-- Begin ITEMS --

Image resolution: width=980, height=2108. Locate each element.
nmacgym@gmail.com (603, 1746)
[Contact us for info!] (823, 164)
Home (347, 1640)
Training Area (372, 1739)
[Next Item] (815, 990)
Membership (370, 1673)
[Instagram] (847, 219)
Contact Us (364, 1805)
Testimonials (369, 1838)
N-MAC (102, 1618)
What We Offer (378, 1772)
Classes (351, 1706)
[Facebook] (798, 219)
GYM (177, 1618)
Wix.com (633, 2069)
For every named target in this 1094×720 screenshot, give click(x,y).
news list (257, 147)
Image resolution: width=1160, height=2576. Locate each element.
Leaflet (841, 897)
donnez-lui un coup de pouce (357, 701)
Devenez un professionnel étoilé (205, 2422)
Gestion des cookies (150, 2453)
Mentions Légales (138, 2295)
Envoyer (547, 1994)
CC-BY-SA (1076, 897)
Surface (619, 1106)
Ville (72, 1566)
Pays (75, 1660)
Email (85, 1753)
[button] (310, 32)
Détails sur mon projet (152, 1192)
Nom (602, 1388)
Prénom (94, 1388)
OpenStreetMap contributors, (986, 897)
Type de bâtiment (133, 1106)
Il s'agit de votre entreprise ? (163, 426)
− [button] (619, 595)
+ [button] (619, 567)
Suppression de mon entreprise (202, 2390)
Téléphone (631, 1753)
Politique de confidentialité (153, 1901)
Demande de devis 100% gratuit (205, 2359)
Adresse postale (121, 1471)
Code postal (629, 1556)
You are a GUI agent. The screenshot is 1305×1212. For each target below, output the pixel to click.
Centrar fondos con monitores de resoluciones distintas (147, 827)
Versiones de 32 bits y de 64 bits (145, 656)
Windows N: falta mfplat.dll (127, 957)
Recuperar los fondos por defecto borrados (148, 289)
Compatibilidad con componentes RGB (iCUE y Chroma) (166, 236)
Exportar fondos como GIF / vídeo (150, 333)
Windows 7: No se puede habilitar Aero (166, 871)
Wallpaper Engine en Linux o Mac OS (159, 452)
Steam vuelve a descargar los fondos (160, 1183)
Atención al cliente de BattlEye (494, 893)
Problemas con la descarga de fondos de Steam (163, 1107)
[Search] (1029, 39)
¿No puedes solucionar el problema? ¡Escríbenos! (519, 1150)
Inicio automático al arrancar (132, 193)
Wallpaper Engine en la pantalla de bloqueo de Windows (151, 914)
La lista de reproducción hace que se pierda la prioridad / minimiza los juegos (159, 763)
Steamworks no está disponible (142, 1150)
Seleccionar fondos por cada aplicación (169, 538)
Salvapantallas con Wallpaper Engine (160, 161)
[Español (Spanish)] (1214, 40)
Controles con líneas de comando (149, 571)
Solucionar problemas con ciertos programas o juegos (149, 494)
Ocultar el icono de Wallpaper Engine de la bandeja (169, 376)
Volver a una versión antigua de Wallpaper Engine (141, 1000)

-- End ITEMS --

Turn every line of the records above into a numbered list, omitting any blank lines.

1. Image resolution: width=980, height=2108. Locate each element.
2. nmacgym@gmail.com (603, 1746)
3. [Contact us for info!] (823, 164)
4. Home (347, 1640)
5. Training Area (372, 1739)
6. [Next Item] (815, 990)
7. Membership (370, 1673)
8. [Instagram] (847, 219)
9. Contact Us (364, 1805)
10. Testimonials (369, 1838)
11. N-MAC (102, 1618)
12. What We Offer (378, 1772)
13. Classes (351, 1706)
14. [Facebook] (798, 219)
15. GYM (177, 1618)
16. Wix.com (633, 2069)
17. For every named target in this 1094×720 screenshot, give click(x,y).
18. news list (257, 147)
19. Image resolution: width=1160, height=2576. Locate each element.
20. Leaflet (841, 897)
21. donnez-lui un coup de pouce (357, 701)
22. Devenez un professionnel étoilé (205, 2422)
23. Gestion des cookies (150, 2453)
24. Mentions Légales (138, 2295)
25. Envoyer (547, 1994)
26. CC-BY-SA (1076, 897)
27. Surface (619, 1106)
28. Ville (72, 1566)
29. Pays (75, 1660)
30. Email (85, 1753)
31. [button] (310, 32)
32. Détails sur mon projet (152, 1192)
33. Nom (602, 1388)
34. Prénom (94, 1388)
35. OpenStreetMap contributors, (986, 897)
36. Type de bâtiment (133, 1106)
37. Il s'agit de votre entreprise ? (163, 426)
38. − [button] (619, 595)
39. + [button] (619, 567)
40. Suppression de mon entreprise (202, 2390)
41. Téléphone (631, 1753)
42. Politique de confidentialité (153, 1901)
43. Demande de devis 100% gratuit (205, 2359)
44. Adresse postale (121, 1471)
45. Code postal (629, 1556)
46. You are a GUI agent. The screenshot is 1305×1212. For each target below, output the pixel to click.
47. Centrar fondos con monitores de resoluciones distintas (147, 827)
48. Versiones de 32 bits y de 64 bits (145, 656)
49. Windows N: falta mfplat.dll (127, 957)
50. Recuperar los fondos por defecto borrados (148, 289)
51. Compatibilidad con componentes RGB (iCUE y Chroma) (166, 236)
52. Exportar fondos como GIF / vídeo (150, 333)
53. Windows 7: No se puede habilitar Aero (166, 871)
54. Wallpaper Engine en Linux o Mac OS (159, 452)
55. Steam vuelve a descargar los fondos (160, 1183)
56. Atención al cliente de BattlEye (494, 893)
57. Problemas con la descarga de fondos de Steam (163, 1107)
58. [Search] (1029, 39)
59. ¿No puedes solucionar el problema? ¡Escríbenos! (519, 1150)
60. Inicio automático al arrancar (132, 193)
61. Wallpaper Engine en la pantalla de bloqueo de Windows (151, 914)
62. La lista de reproducción hace que se pierda la prioridad / minimiza los juegos (159, 763)
63. Steamworks no está disponible (142, 1150)
64. Seleccionar fondos por cada aplicación (169, 538)
65. Salvapantallas con Wallpaper Engine (160, 161)
66. [Español (Spanish)] (1214, 40)
67. Controles con líneas de comando (149, 571)
68. Solucionar problemas con ciertos programas o juegos (149, 494)
69. Ocultar el icono de Wallpaper Engine de la bandeja (169, 376)
70. Volver a una versión antigua de Wallpaper Engine (141, 1000)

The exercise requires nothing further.